**Your task**
Using the records below, copy every line that holds the string "agent".

Saved data entries
/---
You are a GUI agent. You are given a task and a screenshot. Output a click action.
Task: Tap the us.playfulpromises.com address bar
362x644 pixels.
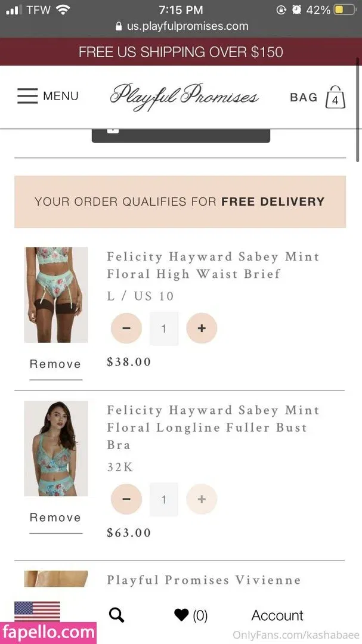point(187,26)
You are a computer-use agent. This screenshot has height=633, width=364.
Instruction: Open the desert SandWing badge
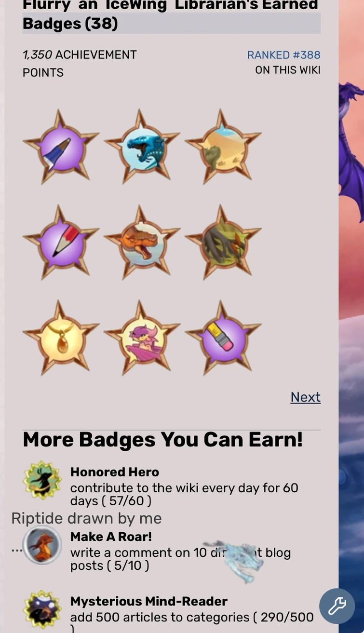click(223, 148)
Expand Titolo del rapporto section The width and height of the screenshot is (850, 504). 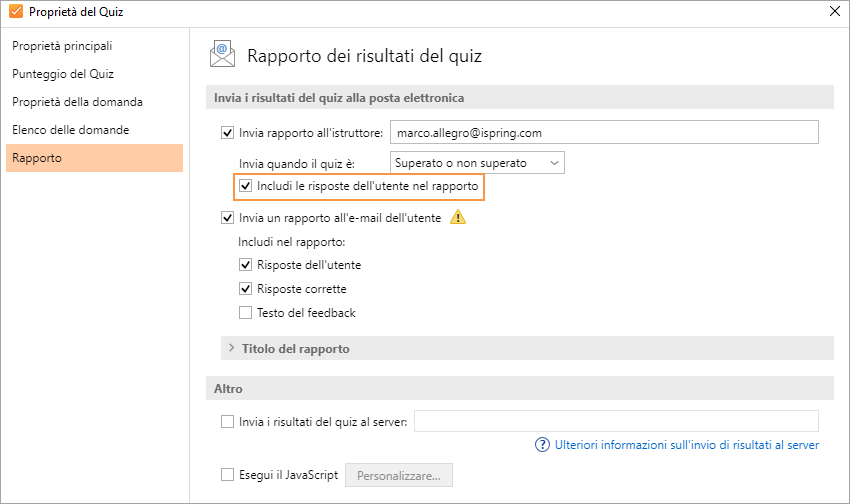click(295, 349)
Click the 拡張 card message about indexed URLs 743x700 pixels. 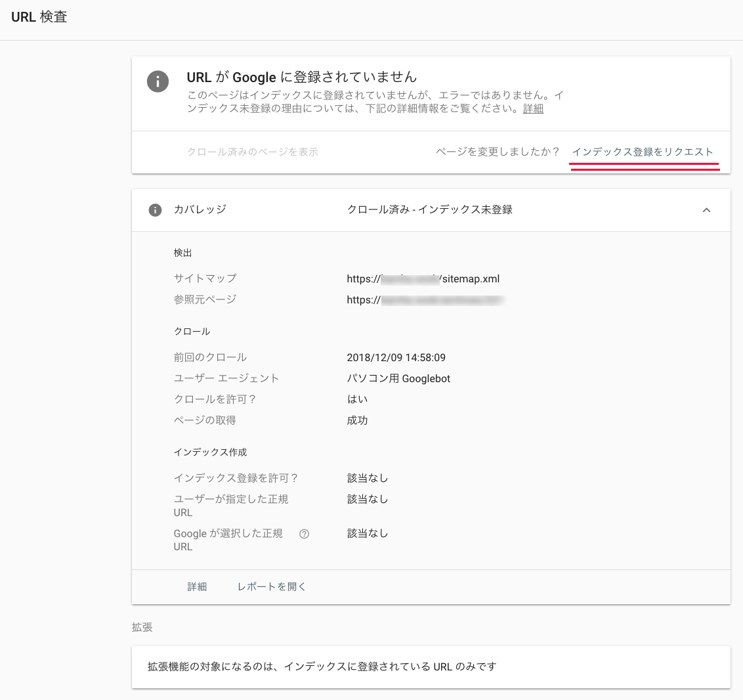(322, 667)
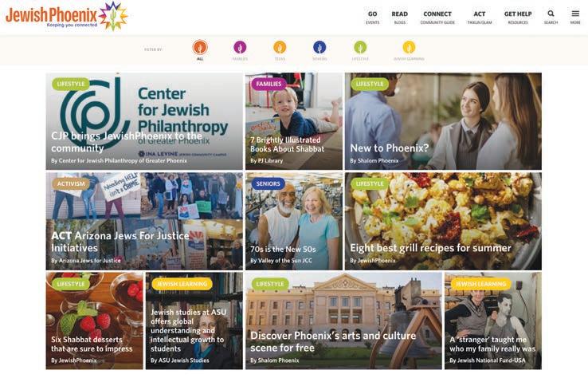This screenshot has width=588, height=378.
Task: Filter by the yellow Jewish Learning icon
Action: click(409, 48)
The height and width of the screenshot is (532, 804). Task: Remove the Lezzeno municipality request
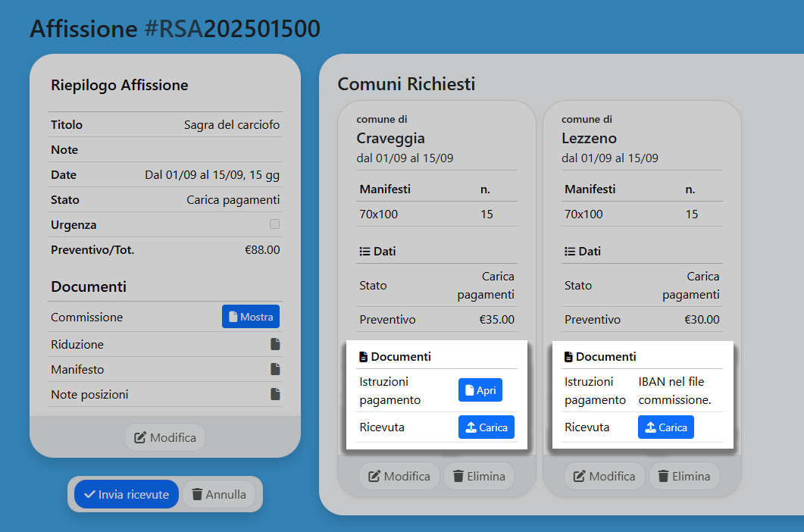coord(684,476)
\---
**Completed task**
You are a GUI agent. You are given a task and a screenshot. Output a click action.
You are a computer-use agent. This screenshot has height=633, width=364.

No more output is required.